-------- Data to process

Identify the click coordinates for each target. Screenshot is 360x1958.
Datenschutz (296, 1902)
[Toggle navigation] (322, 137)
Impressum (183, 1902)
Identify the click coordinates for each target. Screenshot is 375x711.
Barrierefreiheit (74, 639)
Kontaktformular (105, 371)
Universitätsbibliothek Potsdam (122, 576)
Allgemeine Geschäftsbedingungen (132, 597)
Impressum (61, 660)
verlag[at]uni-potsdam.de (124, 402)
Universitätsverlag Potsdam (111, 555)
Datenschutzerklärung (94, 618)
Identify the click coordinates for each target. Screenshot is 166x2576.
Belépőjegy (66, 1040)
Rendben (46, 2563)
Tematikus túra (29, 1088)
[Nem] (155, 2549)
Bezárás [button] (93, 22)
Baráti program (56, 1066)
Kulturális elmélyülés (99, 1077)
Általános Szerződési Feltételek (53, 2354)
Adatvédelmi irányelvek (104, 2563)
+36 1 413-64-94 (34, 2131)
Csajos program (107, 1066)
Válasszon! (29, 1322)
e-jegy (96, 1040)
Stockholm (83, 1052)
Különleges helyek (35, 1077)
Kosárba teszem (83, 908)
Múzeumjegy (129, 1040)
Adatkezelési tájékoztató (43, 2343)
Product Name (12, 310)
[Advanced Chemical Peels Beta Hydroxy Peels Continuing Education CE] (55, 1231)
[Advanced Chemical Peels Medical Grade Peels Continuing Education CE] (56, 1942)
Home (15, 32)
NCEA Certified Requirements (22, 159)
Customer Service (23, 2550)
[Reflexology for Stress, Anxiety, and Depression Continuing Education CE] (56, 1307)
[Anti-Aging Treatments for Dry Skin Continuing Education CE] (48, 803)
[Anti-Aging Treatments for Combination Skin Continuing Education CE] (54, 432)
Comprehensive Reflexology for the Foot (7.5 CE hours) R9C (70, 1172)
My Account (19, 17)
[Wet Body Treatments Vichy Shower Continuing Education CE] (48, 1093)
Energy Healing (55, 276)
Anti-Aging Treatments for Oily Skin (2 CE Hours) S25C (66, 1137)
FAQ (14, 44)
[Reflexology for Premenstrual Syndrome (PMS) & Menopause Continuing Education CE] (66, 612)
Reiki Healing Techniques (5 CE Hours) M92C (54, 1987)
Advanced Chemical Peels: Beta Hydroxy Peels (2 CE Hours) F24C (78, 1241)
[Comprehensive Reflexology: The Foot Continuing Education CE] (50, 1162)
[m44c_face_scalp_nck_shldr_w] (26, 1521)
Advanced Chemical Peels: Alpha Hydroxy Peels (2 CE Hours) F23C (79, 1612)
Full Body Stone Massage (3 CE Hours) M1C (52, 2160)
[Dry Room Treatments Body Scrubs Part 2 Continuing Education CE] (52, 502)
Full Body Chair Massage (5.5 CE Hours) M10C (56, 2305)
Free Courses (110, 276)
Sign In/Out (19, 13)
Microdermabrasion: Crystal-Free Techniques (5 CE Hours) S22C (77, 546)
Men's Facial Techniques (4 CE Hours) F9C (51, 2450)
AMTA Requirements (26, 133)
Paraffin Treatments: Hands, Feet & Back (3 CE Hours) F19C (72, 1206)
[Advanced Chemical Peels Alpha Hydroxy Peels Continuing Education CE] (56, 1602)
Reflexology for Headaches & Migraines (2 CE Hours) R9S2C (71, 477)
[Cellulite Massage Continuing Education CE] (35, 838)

----------------

■ **What the task asks**: Among the entries above, how many lines have the string "coordinates" in them? Only the number should be given.

■ **Response box**: 3